Furthermore, Tarantino includes elements of hyper-realism as well as Post-Modernism in order to challenge ‘the norm’ in terms of film conventions. A specific scene in which these techniques are used is the Jack Rabbit Slims sequence with Mia and Vincent. Hyper-realistic scenarios are created through feeding spectators images which can make them see a fictional scenario as real. This is done in this sequence through including content from pop culture references such as having a waiters dressed as famous characters such as Marylin Monroe, Buddy Holly and others who were popular during the era the diner is based on. This alone isn’t the result of Tarantino as an Auteur challenging established conventions as elements of Hyper-Reality can be seen in many other films past and present, so it isn’t necessarily down to Tarantino being an auteur. 


However, the ultimate goals of Post-Modernism are to warp mainstream conventions of narrative structure in order the challenge the spectators mind. Tarantino uses this technique in his films, so whilst it’s fair to say that the experimentalism within Pulp Fiction is the result of Tarantino as an auteur challenging the established conventions of cinema, its not necessarily with ‘fresh’ ideas as post-modernistic techniques are used in a variety of films. So whilst the techniques he uses as an auteur play into the experimentalist aspect of Pulp Fiction, they’re arguably not so called ‘fresh’ ideas.

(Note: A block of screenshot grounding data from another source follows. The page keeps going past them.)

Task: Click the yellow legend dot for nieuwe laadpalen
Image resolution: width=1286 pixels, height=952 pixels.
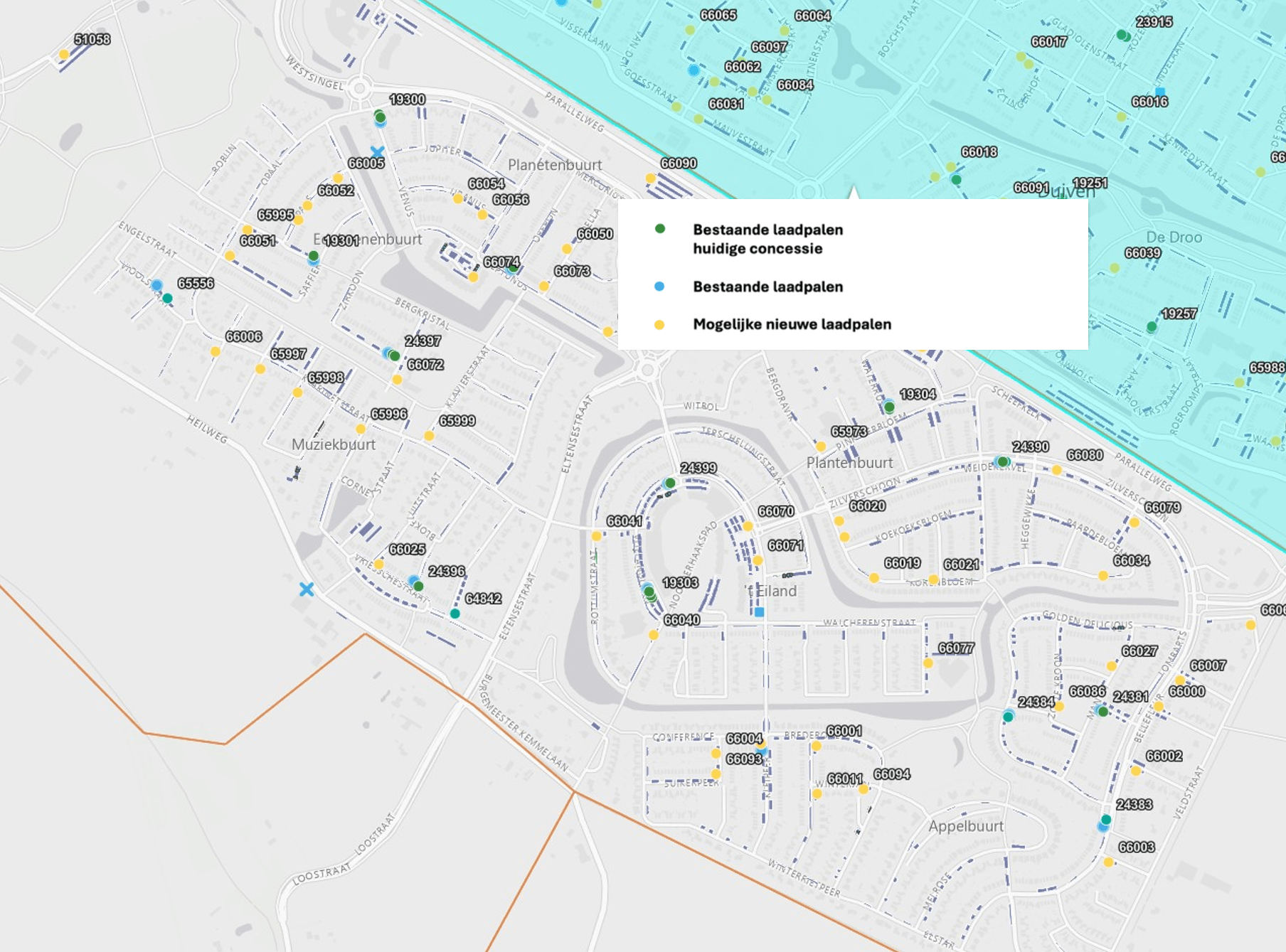Action: point(659,325)
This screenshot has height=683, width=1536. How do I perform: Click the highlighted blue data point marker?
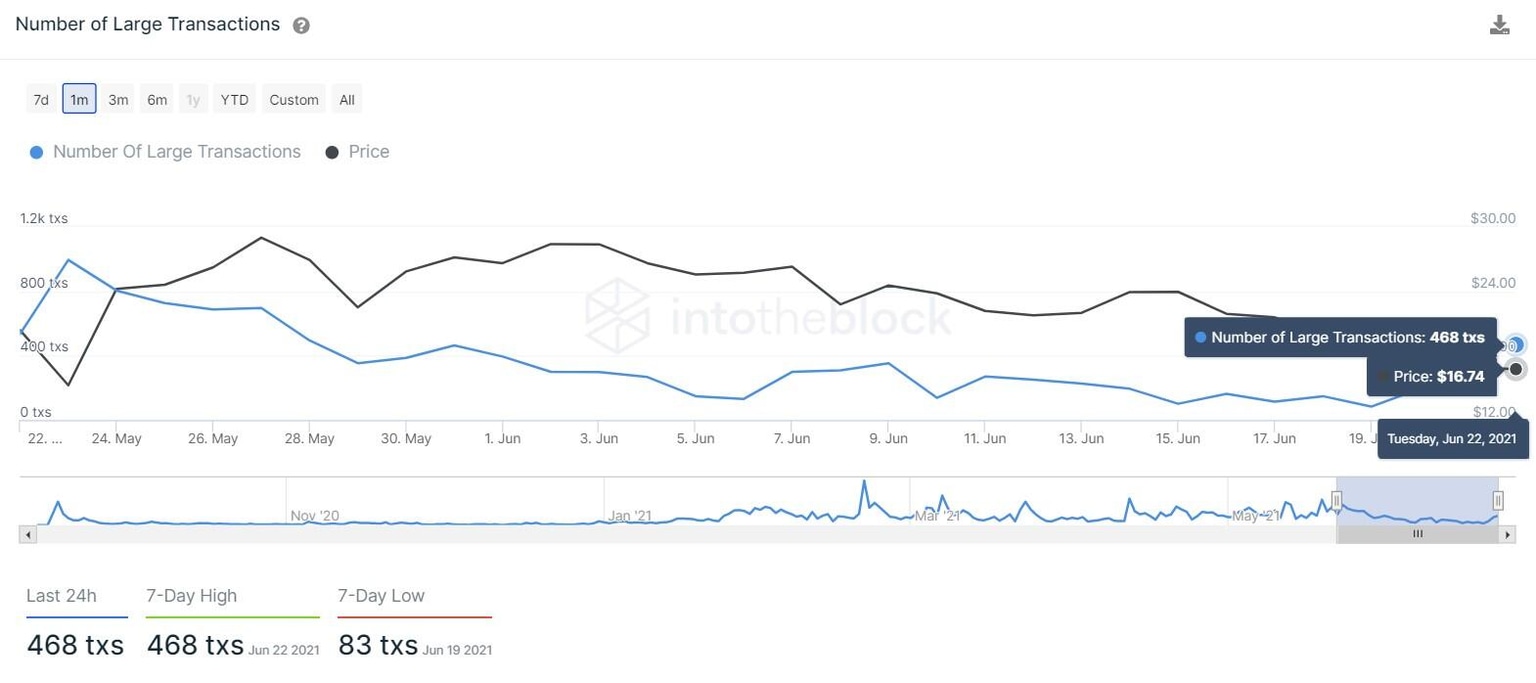(1514, 344)
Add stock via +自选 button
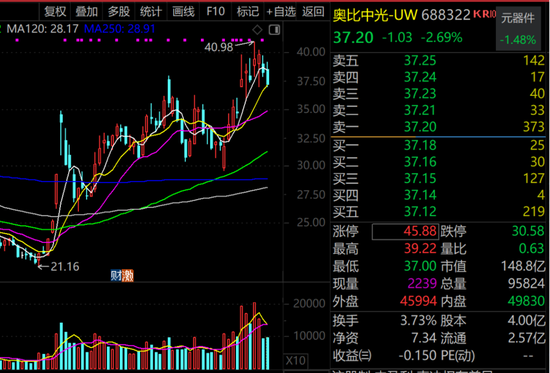Image resolution: width=550 pixels, height=373 pixels. tap(281, 12)
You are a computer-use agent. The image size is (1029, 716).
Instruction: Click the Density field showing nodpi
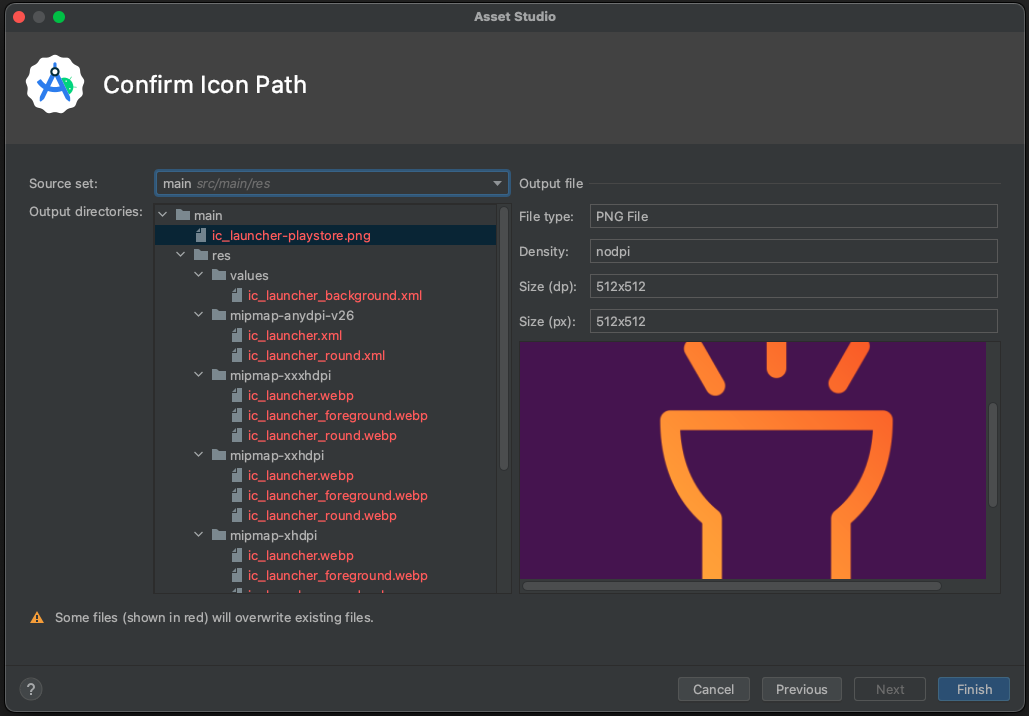tap(793, 251)
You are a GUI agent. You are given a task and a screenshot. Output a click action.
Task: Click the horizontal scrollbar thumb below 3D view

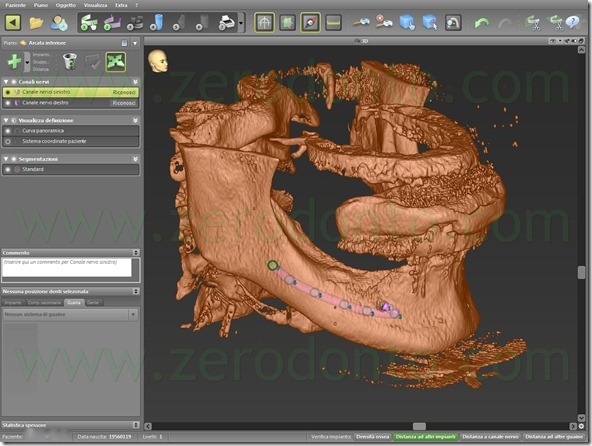pos(419,426)
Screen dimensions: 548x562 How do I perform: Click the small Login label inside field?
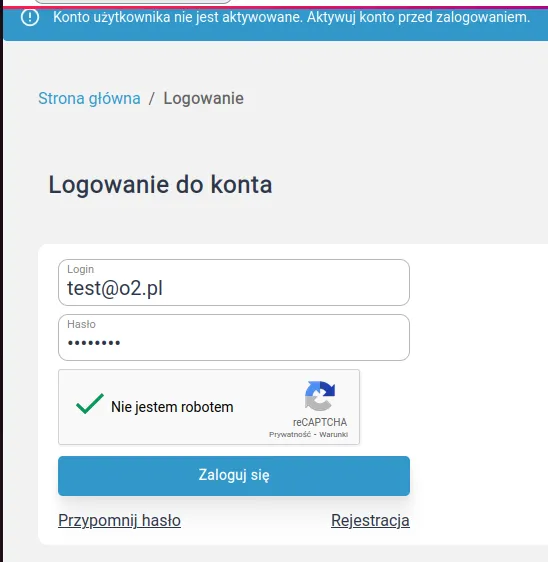[x=81, y=269]
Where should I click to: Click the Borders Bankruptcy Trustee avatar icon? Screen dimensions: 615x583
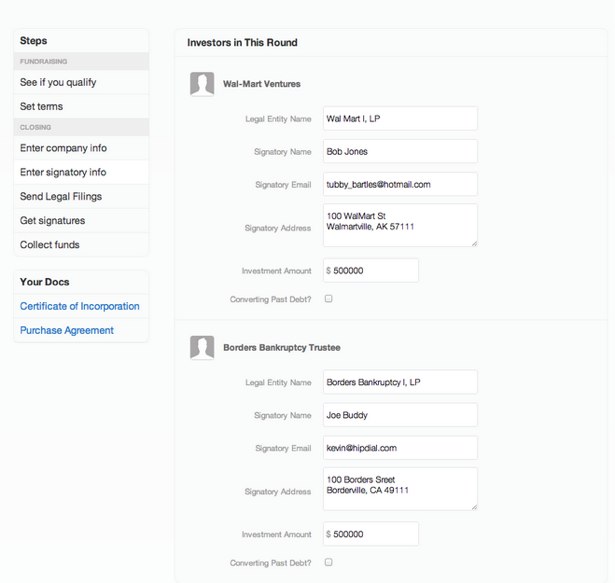(202, 347)
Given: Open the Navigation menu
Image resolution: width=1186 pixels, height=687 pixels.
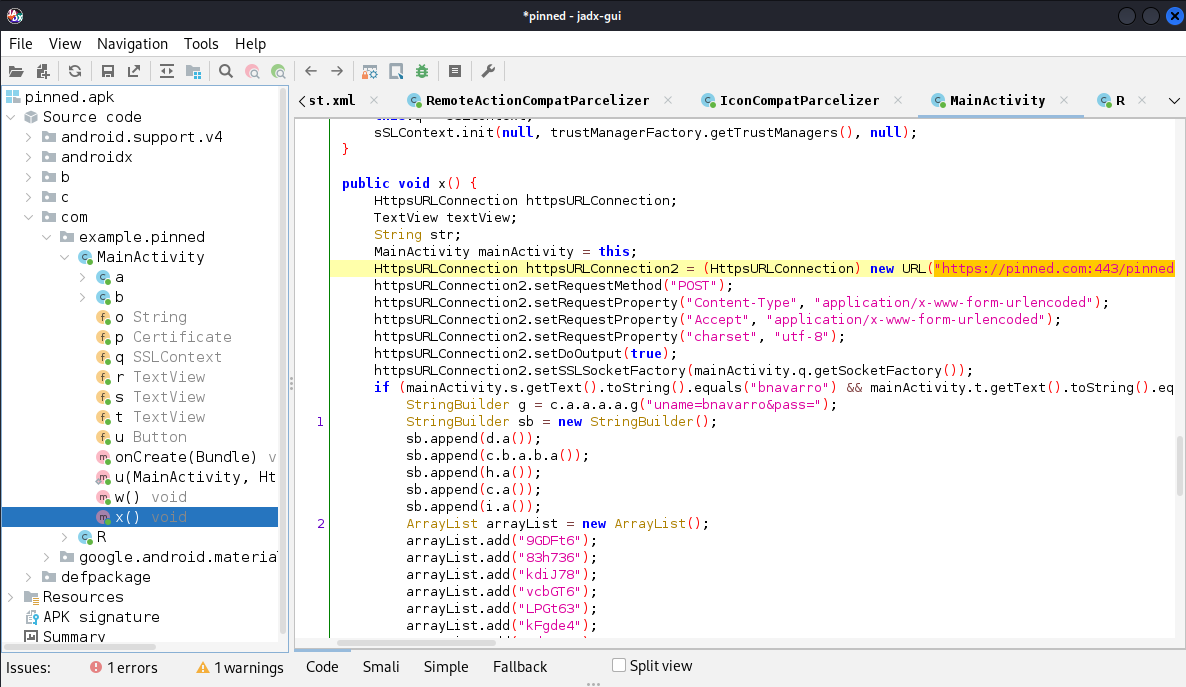Looking at the screenshot, I should point(132,44).
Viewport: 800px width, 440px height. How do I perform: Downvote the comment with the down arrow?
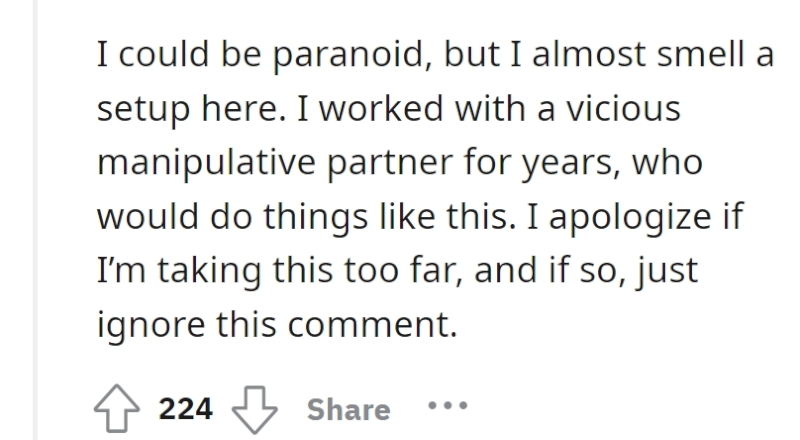coord(255,409)

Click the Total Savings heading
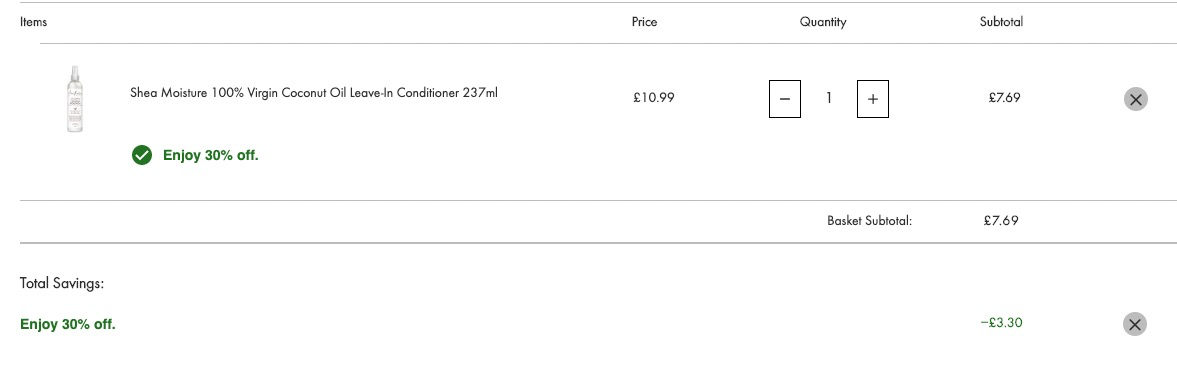click(62, 284)
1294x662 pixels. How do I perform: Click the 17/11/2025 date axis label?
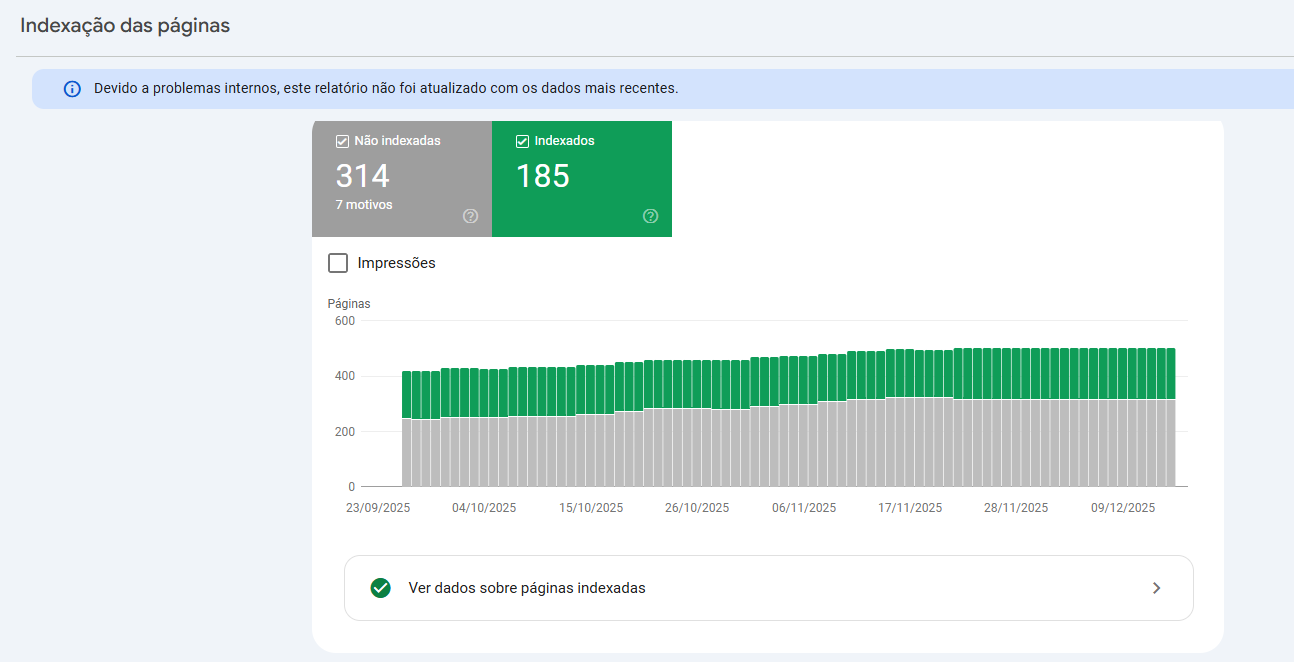coord(910,508)
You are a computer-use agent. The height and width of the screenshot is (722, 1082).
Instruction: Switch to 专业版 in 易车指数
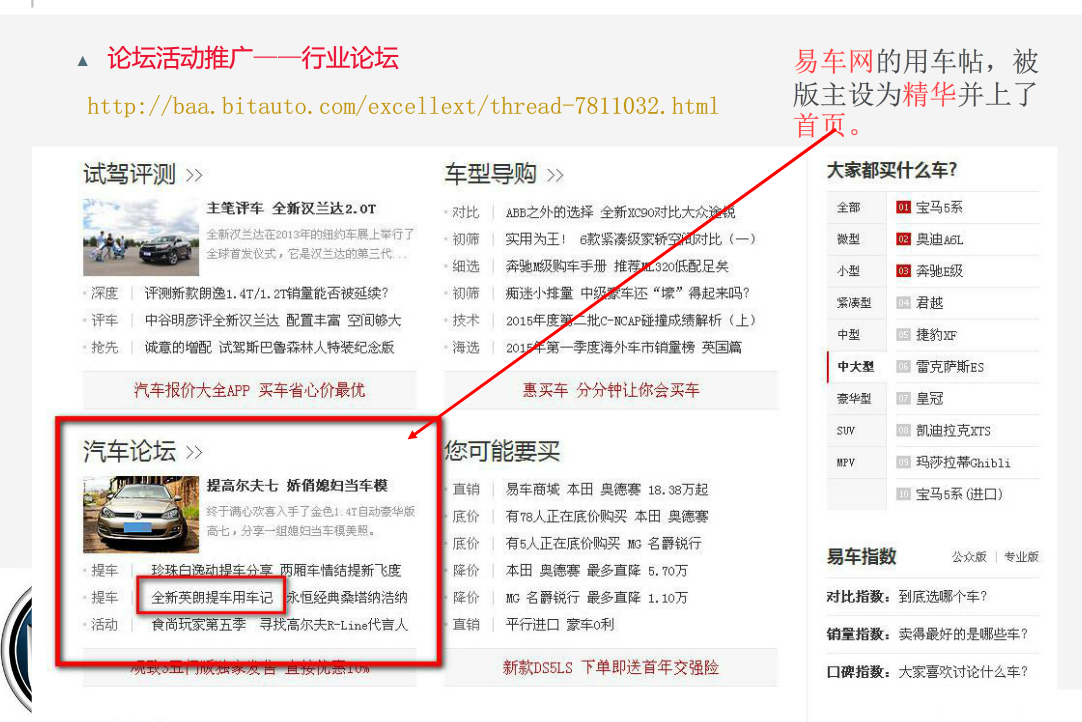(x=1021, y=557)
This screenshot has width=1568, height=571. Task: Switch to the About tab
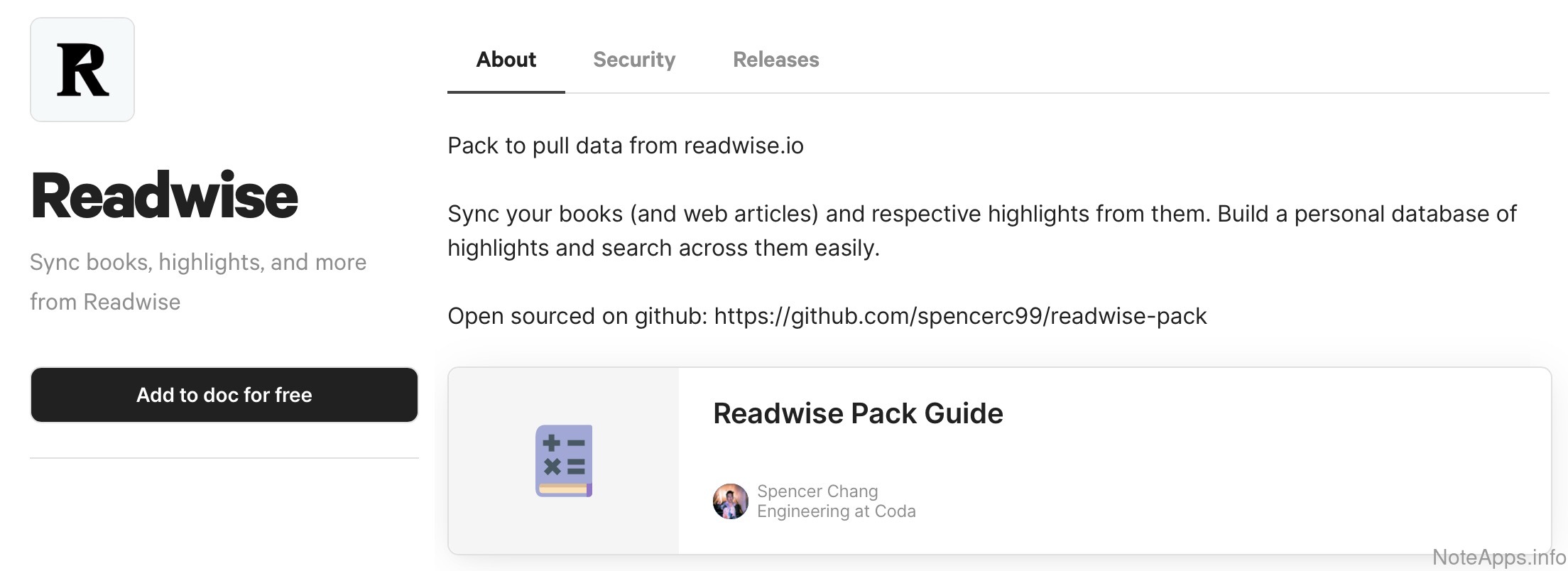point(506,60)
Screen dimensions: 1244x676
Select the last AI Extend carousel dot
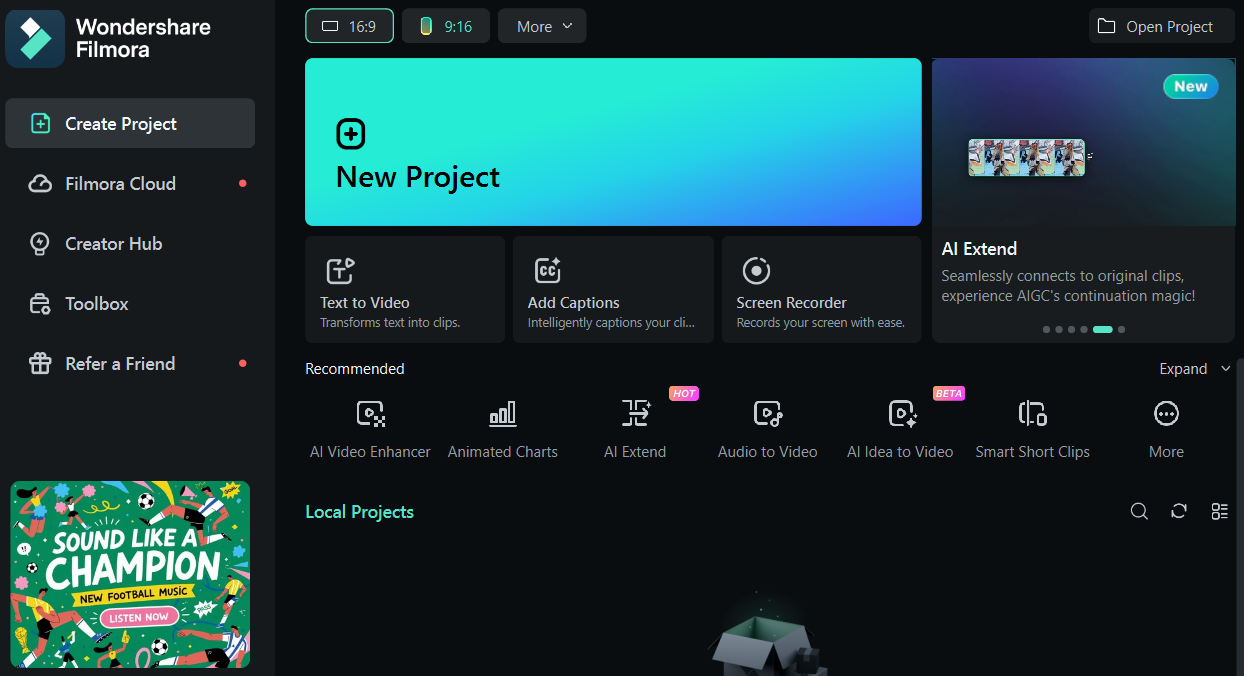tap(1122, 329)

Due to reasons listed, I can only partly agree with the statement provided as whilst experimental film is often the result of an auteur challenging established cinema conventions, it’s not always necessarily due to the fresh ideas from Tarantino. Most elements of experimental film have been used in many different films in a variety of different ways, however it’s how auteurs utilises these methods which could make them ‘fresh’ ideas. So due to mentioned reasons, I’d have to disagree to a certain extent with the statement.